Well-known writer Graham Robson was a Ford consultant at the time the RS200 was in development. He told me about the true history of birth that he knows.

I will never forget the dizzying days leading up to the birth of the RS200. I didn't design it myself, nor did I create the concept, but I was fully involved in the discussion "Why don't you try?" From the beginning.

It was a Friday night in January 1983. My dog, Bulldog, fell asleep as if snuggling at me, and I was relaxing while watching the fire in the fireplace with Scotch whiskey in my hand. Suddenly the phone rang. Confused by the phone ringing at 10 o'clock in the middle of the night, he responded by Ford's spokesman, Stuart Turner. And while talking with him, the confusion turned into excitement.

Stuart Turner, who has been working at Ford since 1975, was not directly involved in Ford's motorsports. Nevertheless, he was constantly informed by his boss, colleagues, and his mentor, Walter Hayes, to keep track of what the motorsport department was doing. It was only natural that when I answered the phone, Stuart's words "I didn't have this conversation" made me feel excited.

Ford's motorsports past, present and future lectures were well over an hour long. I was impressed, and the next day I made a good resume so I sent it to Stuart. I still have a copy of it.

The message from Stewart was clear. Ford's motorsport division is at a turning point. Walter Hayes is trying to put Stuart in the back of Karl Ludwigsen, then head of Ford Motorsports and now freelance journalist. There is an urgent need to end the Escort RS1700T and introduce a new Group B car.

“Stuart is now listening to the people who can be the brain around him. Can you talk a bit? What do you think?”.
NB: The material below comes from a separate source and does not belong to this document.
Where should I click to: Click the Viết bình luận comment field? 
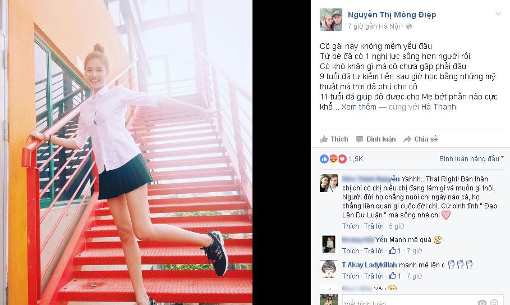(408, 302)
By the time I was on the phone with Stuart, I had almost conveyed all the ideas I could provide. It was a great pleasure to hear that my thoughts were fully transmitted to Stewart who has a technical thinking circuit. Then, within 3 days, I made a paper for the idea that came out in the conversation this night, and promised to deliver it to Stuart's home. It was "at home, not at the office."



There were 12 items in my opinion that I told Stuart. According to what I heard later, it seems that everybody who Stuart heard the opinion answered "4WD", and I wrote it down. At the same time, he expressed the need for at least 400bhp, production of 200 units outside the normal assembly line, and concept creation by star engineers. One week after sending this document, the phone rang again. "I don't think there is much debate about what a new machine should look like. The new machine is called the" B200 "because it's limited to 200 Group B machines.

However, it does not convey how special a machine should be in the upper layers other than Walter Hayes. If you have a photo of Lancia Stratos at hand, could you send it to me? " I sent to Stewart not only the photos but also the perspective view published by Autocar magazine. From here, the development of special cars began and my involvement deepened.